Reproduce every item below verbatim, line for line, with no changes.

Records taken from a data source

□ □ □ □

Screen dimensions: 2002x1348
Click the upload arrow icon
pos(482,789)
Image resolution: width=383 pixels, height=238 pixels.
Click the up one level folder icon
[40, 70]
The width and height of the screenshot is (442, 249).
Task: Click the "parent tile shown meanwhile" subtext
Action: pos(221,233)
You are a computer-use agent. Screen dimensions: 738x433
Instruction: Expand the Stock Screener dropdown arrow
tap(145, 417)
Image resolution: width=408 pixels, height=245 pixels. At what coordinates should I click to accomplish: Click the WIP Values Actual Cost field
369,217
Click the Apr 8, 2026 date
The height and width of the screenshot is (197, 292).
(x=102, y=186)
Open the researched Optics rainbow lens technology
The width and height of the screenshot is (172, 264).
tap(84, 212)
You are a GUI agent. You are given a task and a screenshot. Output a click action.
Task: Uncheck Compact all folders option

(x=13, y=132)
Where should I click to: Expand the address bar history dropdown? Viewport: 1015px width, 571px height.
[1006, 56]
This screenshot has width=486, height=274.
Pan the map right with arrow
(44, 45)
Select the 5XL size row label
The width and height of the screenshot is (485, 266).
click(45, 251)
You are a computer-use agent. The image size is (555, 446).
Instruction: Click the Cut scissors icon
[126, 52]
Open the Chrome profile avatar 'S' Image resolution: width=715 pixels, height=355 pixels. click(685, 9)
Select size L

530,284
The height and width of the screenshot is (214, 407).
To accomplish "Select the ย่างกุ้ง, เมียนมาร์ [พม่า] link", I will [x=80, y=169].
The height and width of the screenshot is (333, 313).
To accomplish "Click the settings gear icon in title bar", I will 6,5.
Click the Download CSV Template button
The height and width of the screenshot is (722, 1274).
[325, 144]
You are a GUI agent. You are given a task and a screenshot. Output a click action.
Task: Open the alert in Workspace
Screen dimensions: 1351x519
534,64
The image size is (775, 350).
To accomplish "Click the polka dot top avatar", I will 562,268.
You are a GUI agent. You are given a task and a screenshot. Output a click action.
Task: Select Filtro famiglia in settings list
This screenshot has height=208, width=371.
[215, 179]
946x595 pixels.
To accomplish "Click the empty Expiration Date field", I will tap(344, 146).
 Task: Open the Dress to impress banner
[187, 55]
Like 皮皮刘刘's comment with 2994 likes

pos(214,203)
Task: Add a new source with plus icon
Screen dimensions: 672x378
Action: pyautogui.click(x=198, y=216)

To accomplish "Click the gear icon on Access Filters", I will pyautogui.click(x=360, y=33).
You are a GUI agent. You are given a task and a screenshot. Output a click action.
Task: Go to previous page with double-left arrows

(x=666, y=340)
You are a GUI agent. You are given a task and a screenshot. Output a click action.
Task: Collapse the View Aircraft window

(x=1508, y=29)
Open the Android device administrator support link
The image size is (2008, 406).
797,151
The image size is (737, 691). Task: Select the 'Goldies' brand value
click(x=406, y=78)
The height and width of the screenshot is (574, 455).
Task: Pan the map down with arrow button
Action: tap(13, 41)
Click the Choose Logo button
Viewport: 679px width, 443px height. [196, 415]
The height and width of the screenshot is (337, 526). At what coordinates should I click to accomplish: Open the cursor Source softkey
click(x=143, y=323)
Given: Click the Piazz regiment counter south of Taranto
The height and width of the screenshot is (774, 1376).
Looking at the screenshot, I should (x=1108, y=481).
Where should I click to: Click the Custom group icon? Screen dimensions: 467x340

□ □ □ □

▸ **Full solution**
Screen dimensions: 2002x1348
Click the upload arrow icon
pos(482,789)
Image resolution: width=383 pixels, height=238 pixels.
Click the up one level folder icon
[40, 70]
The width and height of the screenshot is (442, 249).
Task: Click the "parent tile shown meanwhile" subtext
Action: pos(221,233)
You are a computer-use agent. Screen dimensions: 738x433
Instruction: Expand the Stock Screener dropdown arrow
tap(145, 417)
Image resolution: width=408 pixels, height=245 pixels. At what coordinates should I click to accomplish: Click the WIP Values Actual Cost field
369,217
Click the Apr 8, 2026 date
The height and width of the screenshot is (197, 292).
(x=102, y=186)
Open the researched Optics rainbow lens technology
The width and height of the screenshot is (172, 264).
tap(84, 212)
You are a GUI agent. You are given a task and a screenshot. Output a click action.
Task: Uncheck Compact all folders option

(x=13, y=132)
Where should I click to: Expand the address bar history dropdown? Viewport: 1015px width, 571px height.
[1006, 56]
This screenshot has width=486, height=274.
Pan the map right with arrow
(44, 45)
Select the 5XL size row label
The width and height of the screenshot is (485, 266).
click(45, 251)
You are a computer-use agent. The image size is (555, 446).
Instruction: Click the Cut scissors icon
[126, 52]
Open the Chrome profile avatar 'S' Image resolution: width=715 pixels, height=355 pixels. click(685, 9)
Select size L

530,284
The height and width of the screenshot is (214, 407).
To accomplish "Select the ย่างกุ้ง, เมียนมาร์ [พม่า] link", I will [x=80, y=169].
The height and width of the screenshot is (333, 313).
To accomplish "Click the settings gear icon in title bar", I will 6,5.
Click the Download CSV Template button
The height and width of the screenshot is (722, 1274).
[325, 144]
You are a GUI agent. You are given a task and a screenshot. Output a click action.
Task: Open the alert in Workspace
Screen dimensions: 1351x519
534,64
The image size is (775, 350).
To accomplish "Click the polka dot top avatar", I will 562,268.
You are a GUI agent. You are given a task and a screenshot. Output a click action.
Task: Select Filtro famiglia in settings list
This screenshot has height=208, width=371.
[215, 179]
946x595 pixels.
To accomplish "Click the empty Expiration Date field", I will tap(344, 146).
 Task: Open the Dress to impress banner
[187, 55]
Like 皮皮刘刘's comment with 2994 likes

pos(214,203)
Task: Add a new source with plus icon
Screen dimensions: 672x378
Action: pyautogui.click(x=198, y=216)

To accomplish "Click the gear icon on Access Filters", I will pyautogui.click(x=360, y=33).
You are a GUI agent. You are given a task and a screenshot. Output a click action.
Task: Go to previous page with double-left arrows

(x=666, y=340)
You are a GUI agent. You are given a task and a screenshot. Output a click action.
Task: Collapse the View Aircraft window

(x=1508, y=29)
Open the Android device administrator support link
The image size is (2008, 406).
797,151
The image size is (737, 691). Task: Select the 'Goldies' brand value
click(x=406, y=78)
The height and width of the screenshot is (574, 455).
Task: Pan the map down with arrow button
Action: tap(13, 41)
Click the Choose Logo button
Viewport: 679px width, 443px height. [196, 415]
The height and width of the screenshot is (337, 526). At what coordinates should I click to accomplish: Open the cursor Source softkey
click(x=143, y=323)
Given: Click the Piazz regiment counter south of Taranto
The height and width of the screenshot is (774, 1376).
Looking at the screenshot, I should (x=1108, y=481).
Where should I click to: Click the Custom group icon? Screen dimensions: 467x340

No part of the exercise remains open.